» **Try it**: Below are entries; copy exactly the lines from the one with "Screen dimensions: 434x303" through the one with "Click the green Help question mark icon", both included, and leave out the rest.

» **Listed entries**:
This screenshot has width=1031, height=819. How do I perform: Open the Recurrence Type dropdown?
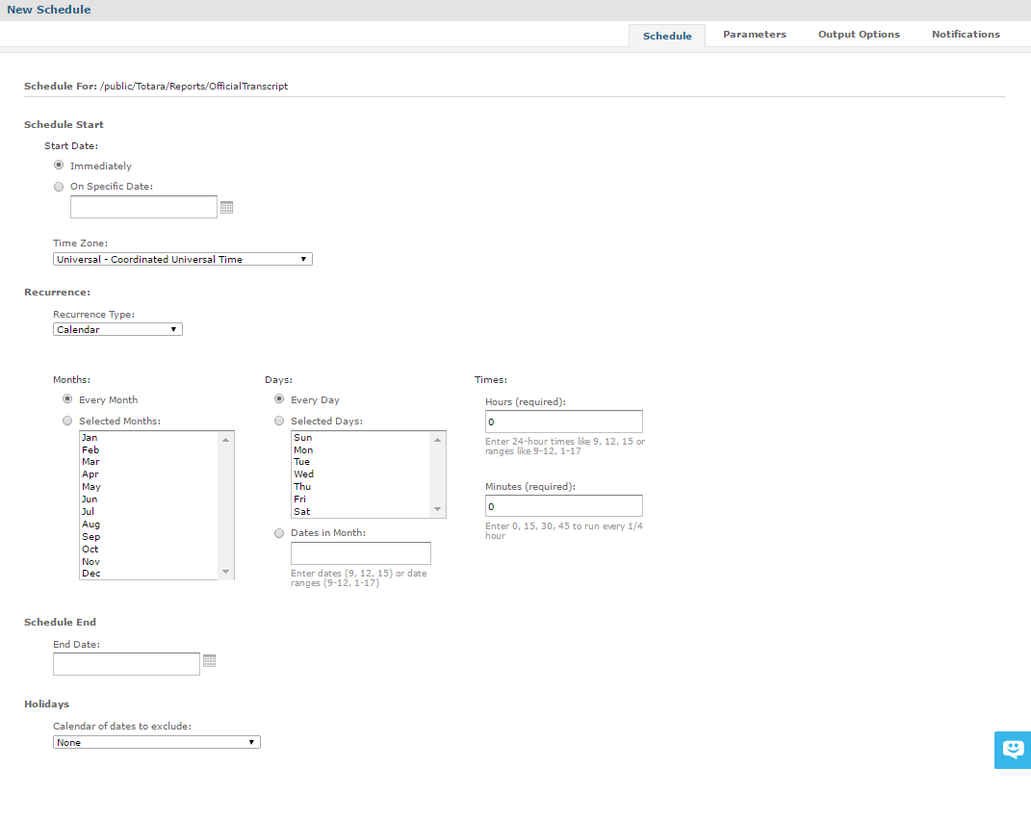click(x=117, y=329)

--

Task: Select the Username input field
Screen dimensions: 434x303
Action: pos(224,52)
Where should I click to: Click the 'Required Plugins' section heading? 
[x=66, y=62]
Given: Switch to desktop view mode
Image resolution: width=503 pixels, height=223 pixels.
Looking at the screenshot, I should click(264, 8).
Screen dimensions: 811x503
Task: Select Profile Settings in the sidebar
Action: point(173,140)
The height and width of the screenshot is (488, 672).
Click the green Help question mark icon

» **Exercise result**:
Screen dimensions: 434x303
Action: pos(224,52)
Where should I click to: Click the 'Required Plugins' section heading? 
[x=66, y=62]
Given: Switch to desktop view mode
Image resolution: width=503 pixels, height=223 pixels.
Looking at the screenshot, I should click(264, 8).
Screen dimensions: 811x503
Task: Select Profile Settings in the sidebar
Action: point(173,140)
The height and width of the screenshot is (488, 672).
Click the green Help question mark icon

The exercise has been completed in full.